Plight of herbicide resistance is growing like weeds worldwide


WEST LAFAYETTE, Ind. – Farmers applying popular herbicides to their fields one day might receive an unwelcome chemical reaction: weeds ignoring the products altogether.

Scores of crop-damaging weeds are developing immunity to even the strongest herbicides in farmers’ arsenals, said Bill Johnson, Purdue University Cooperative Extension Service weed specialist.

What’s more, fewer chemical methods for controlling the undesired vegetation are being introduced to replace them.

Big trouble. It all adds up to trouble for producers, Johnson said.

“We are developing glyphosate-resistant weeds at a rate of about one new species per year over the last four years,” he said.

“There are about 250 species of herbicide-resistant weeds in the world. The highest number is in areas where production row-crop agriculture is most intense and relies almost exclusively on herbicides for weed control.

“That would be North America, Australia and Europe.”

Glyphosate. Glyphosate is the active ingredient in Roundup, considered the king of herbicides.

So dominant is Roundup that 83 percent of United States soybean acres are expected to be planted to Roundup-tolerant varieties this year, according to the USDA.

“In Indiana we have glyphosate-resistant marestail, jimsonweed resistant to atrazine, giant and common ragweed resistant to First Rate, pigweed resistant to Scepter, Classic and Pursuit, and lambsquarter resistant to atrazine,” Johnson said.

Resistance. Herbicide resistance in weeds started slowly in the 1970s and picked up steam in the early 1980s.

Between 1990 and 2000 the number of confirmed herbicide-tolerant weeds worldwide jumped from about 125 to more than 240.

The rapid increase in weeds unaffected by herbicides was caused, in part, by the use of herbicides with identical control methods – known as modes-of-action – on both soybeans and corn, Johnson said.

The same is now happening to herbicides with aceto-lactase synthase (ALS) inhibitors.

ALS inhibitors kill weeds by preventing them from producing essential amino acids necessary for growth.

Not keeping up. Weed control chemistry isn’t keeping up with weed physiology, Johnson said.

“For the most part we haven’t lost active ingredients in corn or soybean production but we’re not getting new active ingredients introduced, either,” he said.

“In the 1980s and through the early part of the 1990s we probably were getting one or two new herbicides with a relatively new mode-of-action every couple of years.

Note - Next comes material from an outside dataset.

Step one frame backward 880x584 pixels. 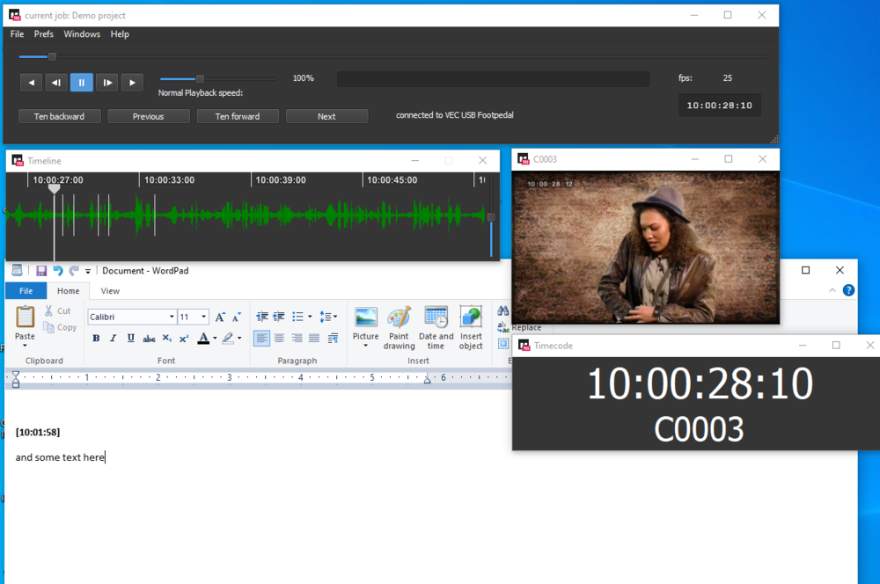[56, 83]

“We haven’t gotten a new mode-of-action introduced into research programs in probably four or five years.”

Developing effective new herbicides is a time-consuming and expensive task, Johnson said.

“There’s probably a misconception out there that companies can turn on the spigot and turn out a new active ingredient, when in fact it takes probably $100 million and 10 years of research to get a new product to the marketplace,” he said.

Still a chance. Although weeds are gradually winning the control war, farmers still have a fighting chance.

Johnson recommends producers avoid using similar mode-of-action herbicides on two or more crops.

Also, planting soybeans in narrow rows helps minimize weed emergence later in the crop season, and can be effective with corn, as well.

“One of the best things we can do is rotate crops,” Johnson said.

“We rotate crops for insect and disease problems, and we need to rotate crops for weed problems.

“The other thing we can do – if soil erosion is not a big problem – is introduce tillage back into our systems. That could be some primary tillage in the fall, some secondary tillage in the spring or simply using a rotary hoe and cultivator in the crop.

“There aren’t too many weeds that have developed resistance to being torn out of the ground by a piece of steel.”